Okaaaaay, vamos destrinchar a coisa: como que aquela pirralha conseguiu ultrapassar as barreiras e chegar perto de um zé² do governo sem ter 4 zilhões de soldados fazendo montinho nela à lá rugby? E o pior, como o cara do governo, que até pouco dizia ao povão para não tocar nos troços, vai lá, e desatentamente toca no treco que a menina traz?
Factum #2: Os lábios alienígenas de Nicole Kidman é a Dra. Carol Bennell, uma psicanalista de Washington, mãe divorciada de um garoto fofo e cativante por sua infantil esperteza - o que previne Jackson Bond de se tornar Dakota Fanning [protegendo-o de tentativas de murros]. Um dia ela é acordada pelos gritos do menino!! Relaaaaaxa, galere¹, foi só um pesadelo - até parece que vocês não sabiam disso! Horas depois ela recebe uma ligação de seu ex-marido dizendo que quer ver o guri. Pausa para a peripécia[!!!!!]: o ex-marido de Kidman é o zé do governo!!!!!!!!!! Ele agora já está dando entrevistas coletivas sobre uma epidemia de gripe e a necessidade de vacinação. Porém, o interessante é que Bennell conta a uma amiga que o filho voltou a ter pesadelos depois que soube da futura temporada com pai [????????].
Tudo isso lhe é apresentado em mais ou menos dez ou quinze minutos. Não contei, mas, sendo honestíssimo, a impressão que tive depois disso tudo, foi que havia apenas cinco minutos de filme. Ritmo acelerado e ágil é ótimo quando o roteiro é coeso e coerente; mas no caso do de Dave Kajganich, logo se vê que tais cortes bruscos são resultado de edições e re-edições, ou seja, o filme poderia ter sido bem diferente do que foi apresentado - mas como, nunca saberemos, afinal, nossa adorável amiga Warner Bros. deve ter feito o favor de mandar o diretor alemão, Oliver Hirschbiegel, autor do aclamado suspense alemão, A Experiência, e do drama indicado ao Oscar em 2005, A Queda, a fazer seu primeiro filme em inglês, "mais americano".
Na tal cena em que Bennell conversa com a amiga sobre o filho, ela menciona que está tratando o garoto com uma específica droga psicotrópica; posteriormente ela aconselha ao garoto não esquecer de tomar suas pílulas, enquanto com o pai. Num outro momento, ela receita a uma paciente, uma droga [devo frisar que todas as drogas aqui são psicotrópicas] adicional às que ela já usava, após a mulher ter contado sobre o comportamento diferente e estranho do marido: "my husband is not my husband!"

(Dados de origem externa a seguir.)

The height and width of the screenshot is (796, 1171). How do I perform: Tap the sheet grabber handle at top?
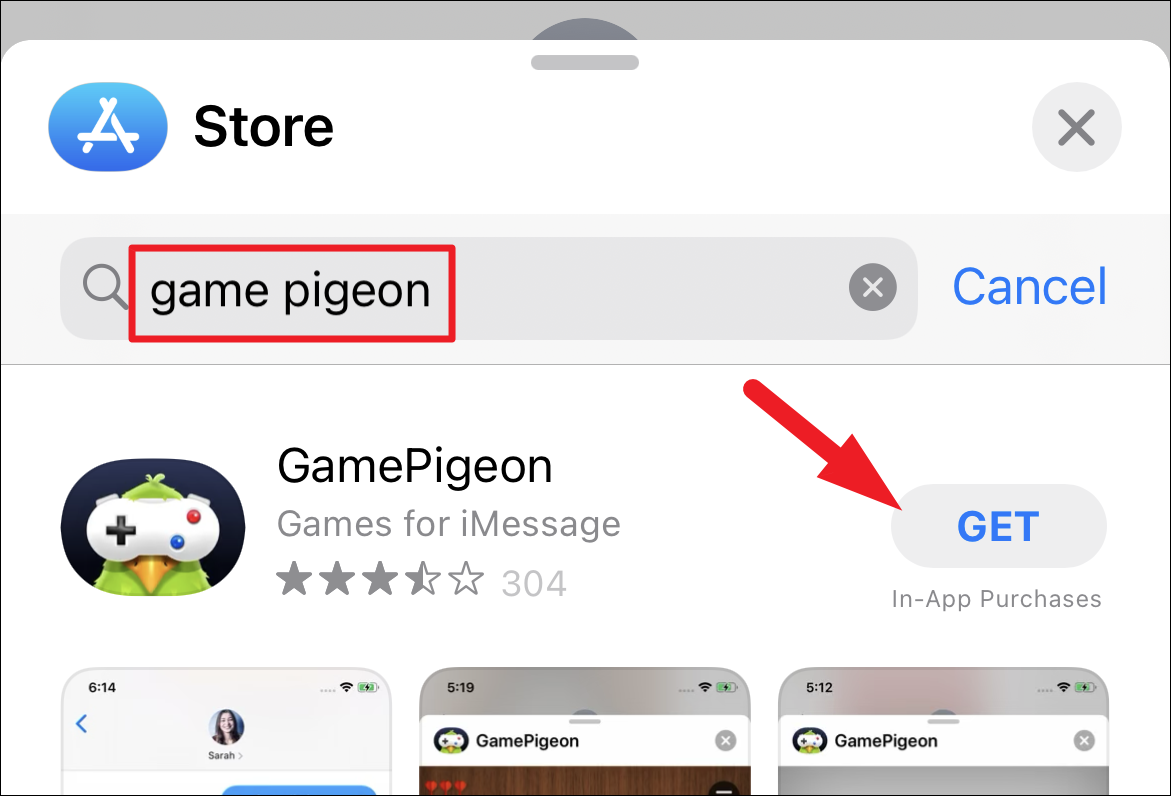(x=585, y=63)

A maneira como a Dra. Bennell trata seu filho e pacientes com capsulasinhas coloridas, que agem no sistema nervoso das pessoas, deixando-as momentaneamente "calmas e felizes", é o ponto interessante [e eu hiperbolaria³ isso] do filme.
Recentemente, chegou ao meu conhecimento o livro Felicidade Artificial - O Lado Negro da Nova Classe Feliz, do anestesista americano, PhD em Filosofia [!!!], Ronald W. Dworkin. O livro fala da descriminada cultura das drogas psicotrópicas na sociedade americana; de como os americanos estão se tornando pessoas robóticas, que parecem felizes porque tomam, todos os dias, pílulas que os deixam felizes - porém, não vão a fundo e combatem a "causa real" da infelicidade.

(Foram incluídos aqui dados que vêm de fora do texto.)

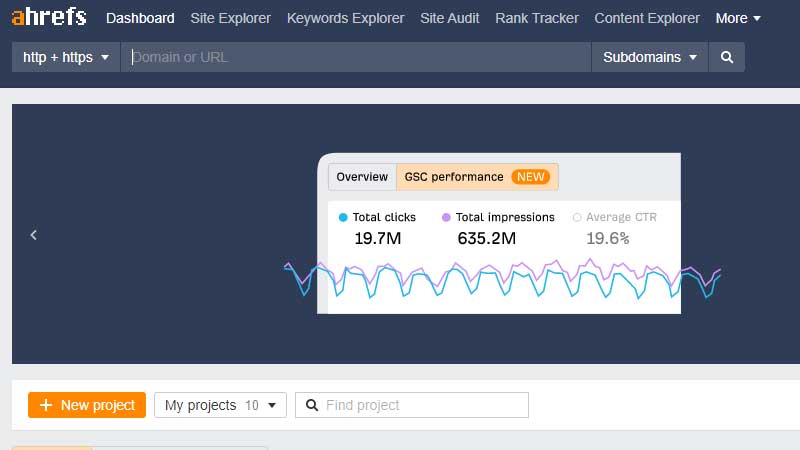Open the My projects dropdown
Screen dimensions: 800x450
[x=220, y=405]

A Dra. Bennell parece ser dessas psicanalistas que receitam químicos para qualquer coisa: a paciente dela demonstra uma indisposição e medo em relação à mudança de comportamento do marido [que antes a esbofeteava e agora vivia oferecendo coisas para beber], e ela receita outro remédio; o filho começa a ter pesadelos e tome-lhe pílulas. Dessa forma, as pessoas acionam uma válvula no cérebro que bloqueia os pensamentos negativos, mas no fundo não os resolvem. Ou seja, as emoções dão lugar à subserviência à boa relação. Quando um casal briga, é porque há uma quebra na harmonia, que deve ser investigada e, então, resolvida. Mas se toma-se pílulas para qualquer indisposição emocional, bloqueia-se a dita cuja e fica-se "artificialmente" feliz; mas não é essa dualidade comportamental que nos torna humanos?
Num diálogo excitante entre Carol e o embaixador russo Yorish [Rees], este alfineta justamente essa cultura dos psicotrópicos:


Yorish: Digo que a civilização é uma ilusão, um jogo de fingimento. A realidade é o fato de que somos animais, estimulados por instintos primários. Como uma psiquiatra, você deve saber isso como verdade.

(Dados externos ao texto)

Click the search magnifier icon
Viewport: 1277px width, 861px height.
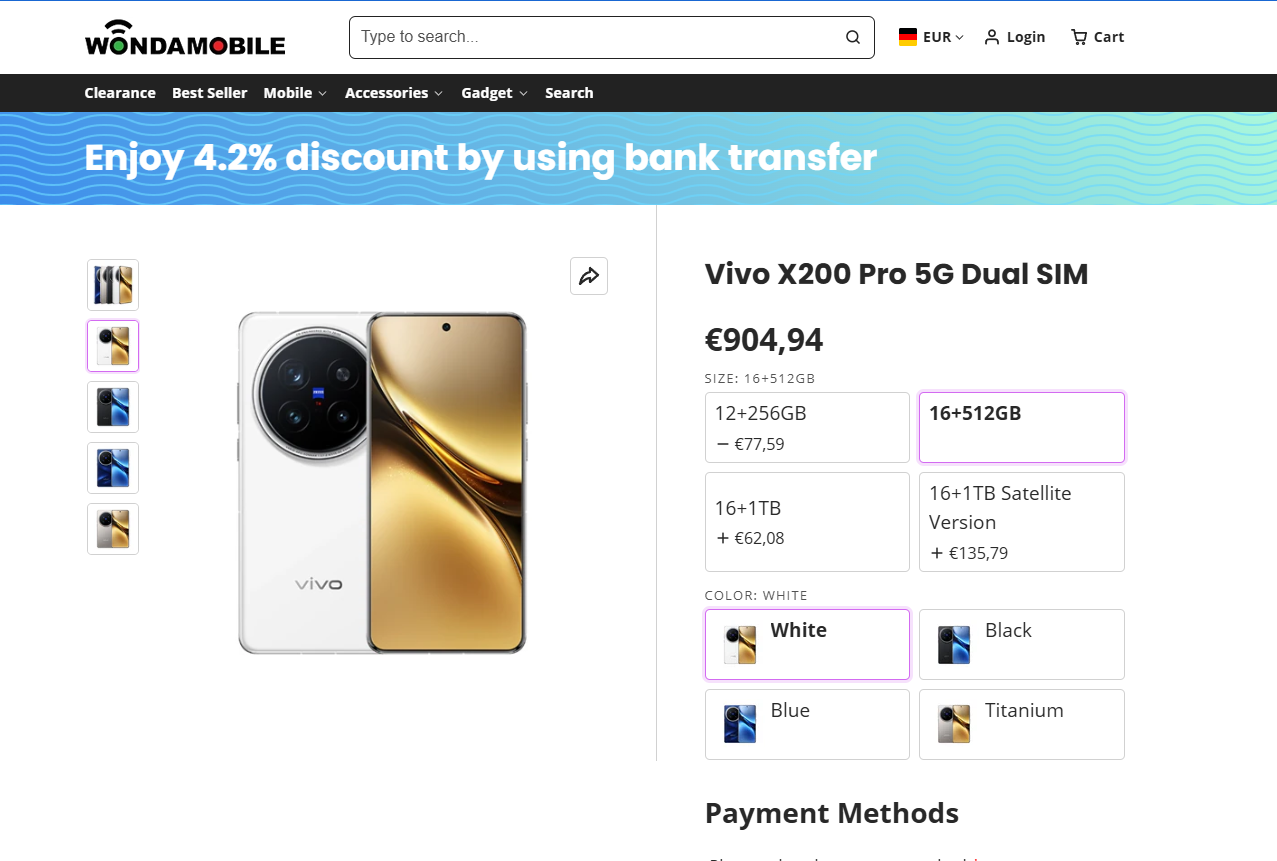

Carol: Para ser honesta, embaixador, quando uma pessoa me fala da verdade, o que ouço é que ela me fala mais dela própria, do que do mundo em geral.
[...] Yorish: Talvez isso seja verdade, talvez ser russo neste país seja visto como uma patologia. Então o que você me diz, pode me ajudar? Pode me dar uma pílula, para me fazer ver o mundo como os americanos o vêem? Pode me ajudar a entender Iraque, ou Dafur, ou até New Orleans?[...] Tudo que digo é que nossa civilização desmorona sempre que precisamos dela. Em determinada situação, todos somos capazes dos mais terríveis crimes. Imaginar um mundo em que isso não acontecesse, onde cada crise resultasse em novas atrocidades, onde todos os jornais não estivessem cheios de guerra e violência. Bem, isso é imaginar um mundo onde seres humanos deixassem de ser humanos.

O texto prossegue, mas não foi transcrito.